═════ Given records
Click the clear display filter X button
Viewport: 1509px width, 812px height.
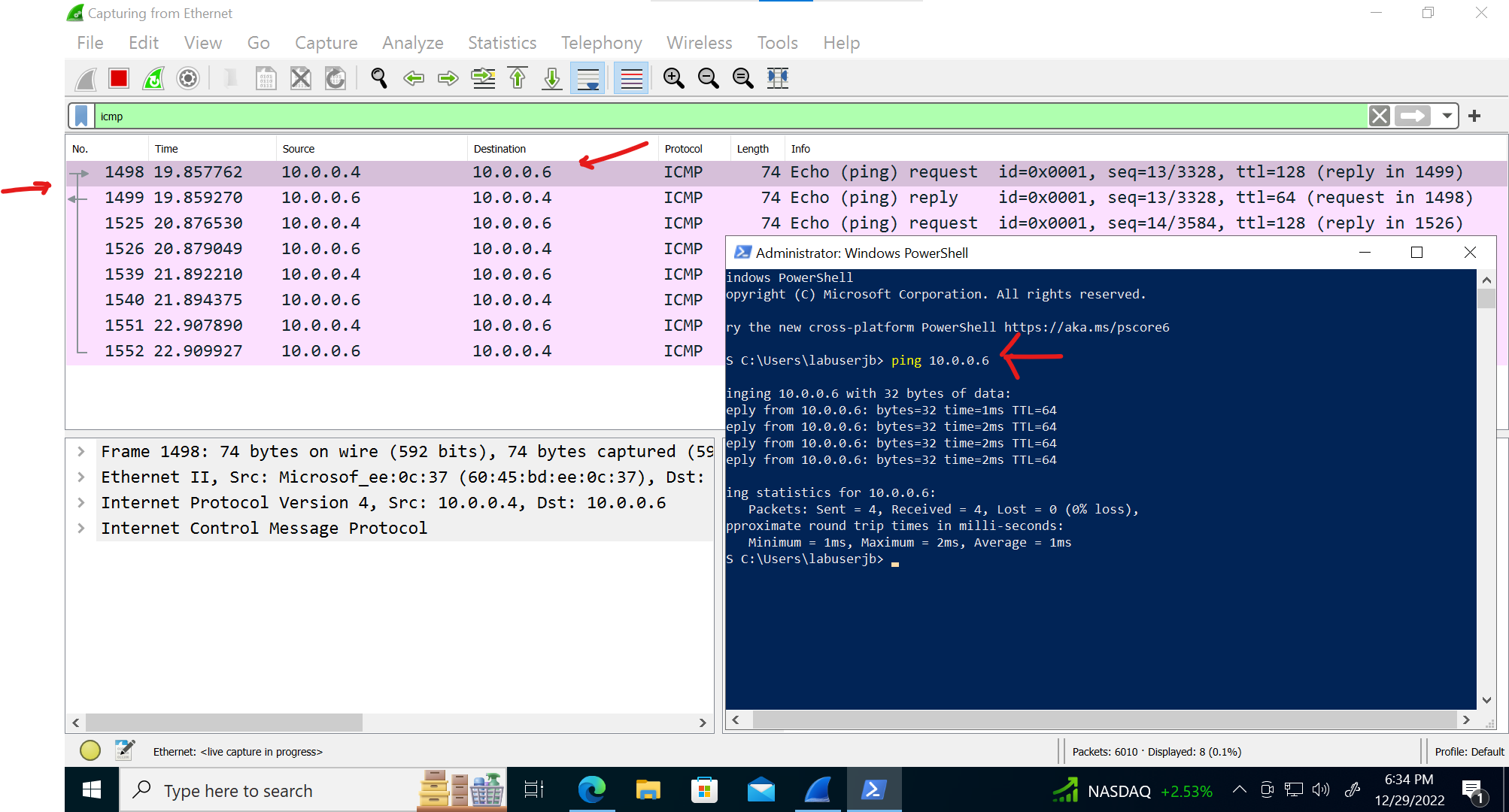click(x=1378, y=116)
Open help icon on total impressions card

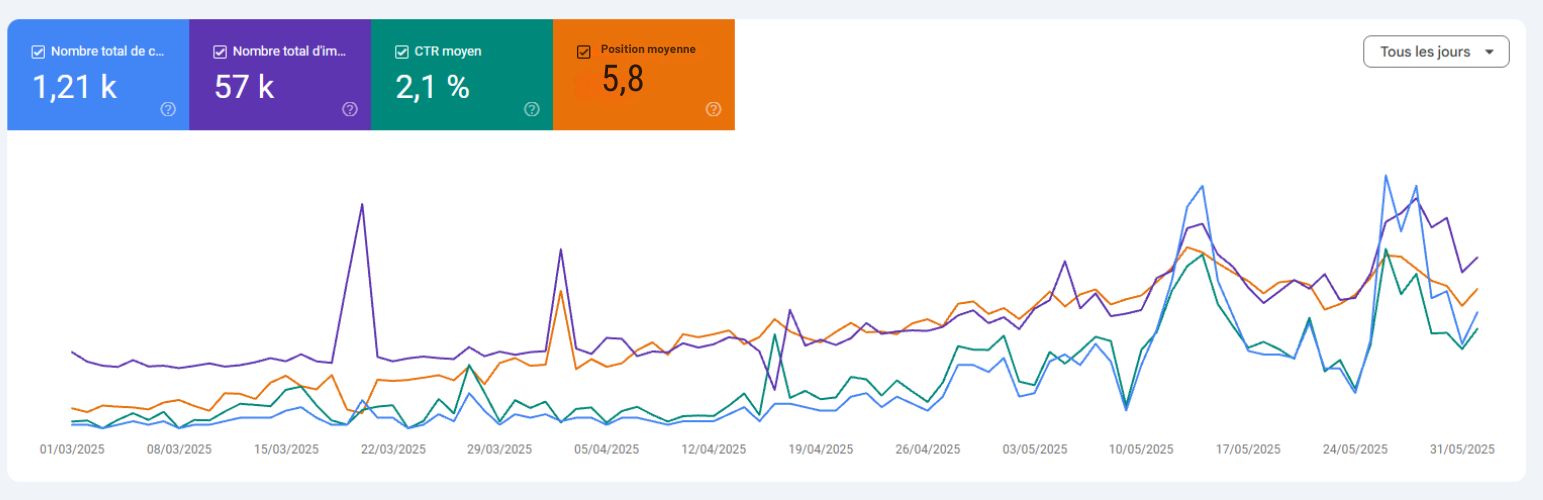coord(350,109)
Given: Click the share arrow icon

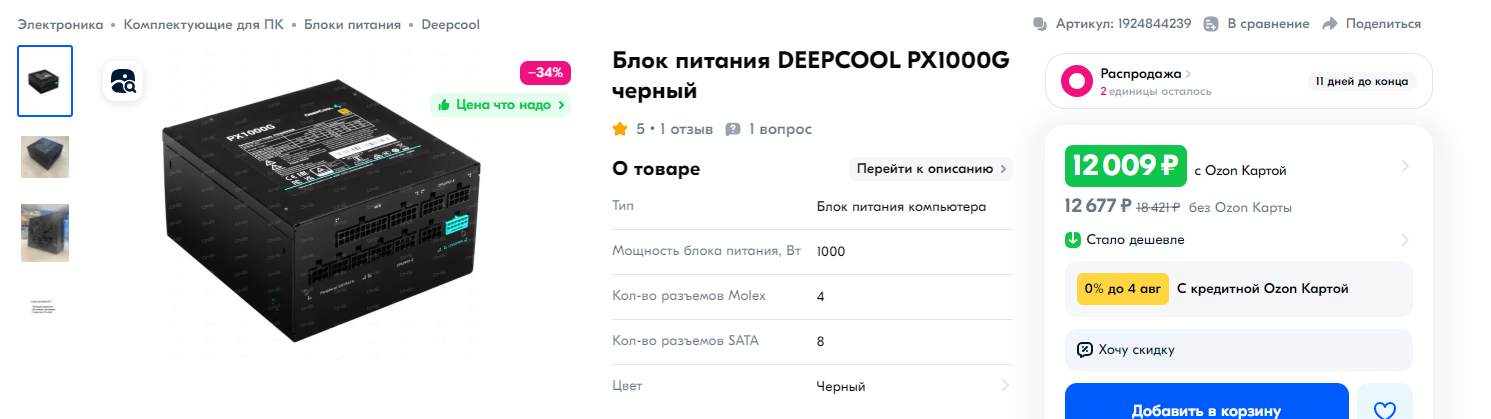Looking at the screenshot, I should (x=1330, y=24).
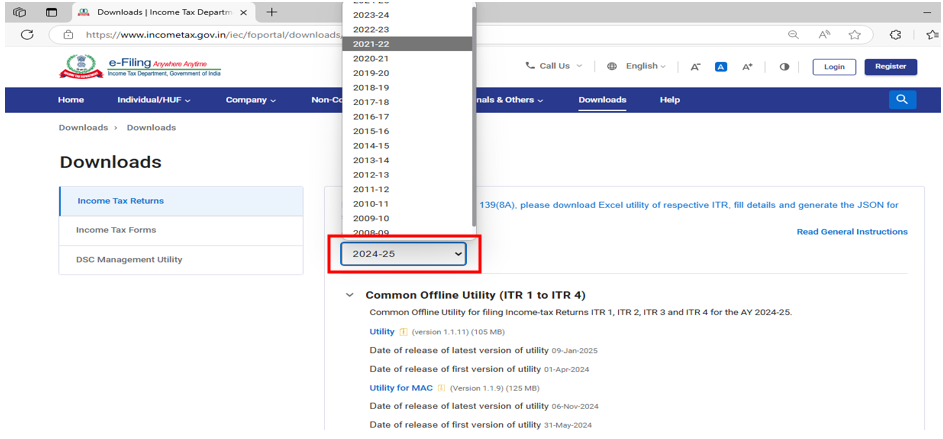Open a new browser tab with the plus icon
The image size is (943, 439).
click(x=271, y=12)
══════════
◆ Directions
From the first line to the last, reproduce the listing above exactly, leaving the pictures out.

◆ Solution to this exercise
Click the clear display filter X button
Viewport: 1509px width, 812px height.
click(x=1378, y=116)
Open help icon on total impressions card

coord(350,109)
Given: Click the share arrow icon

Looking at the screenshot, I should (x=1330, y=24).
Open a new browser tab with the plus icon
The image size is (943, 439).
click(x=271, y=12)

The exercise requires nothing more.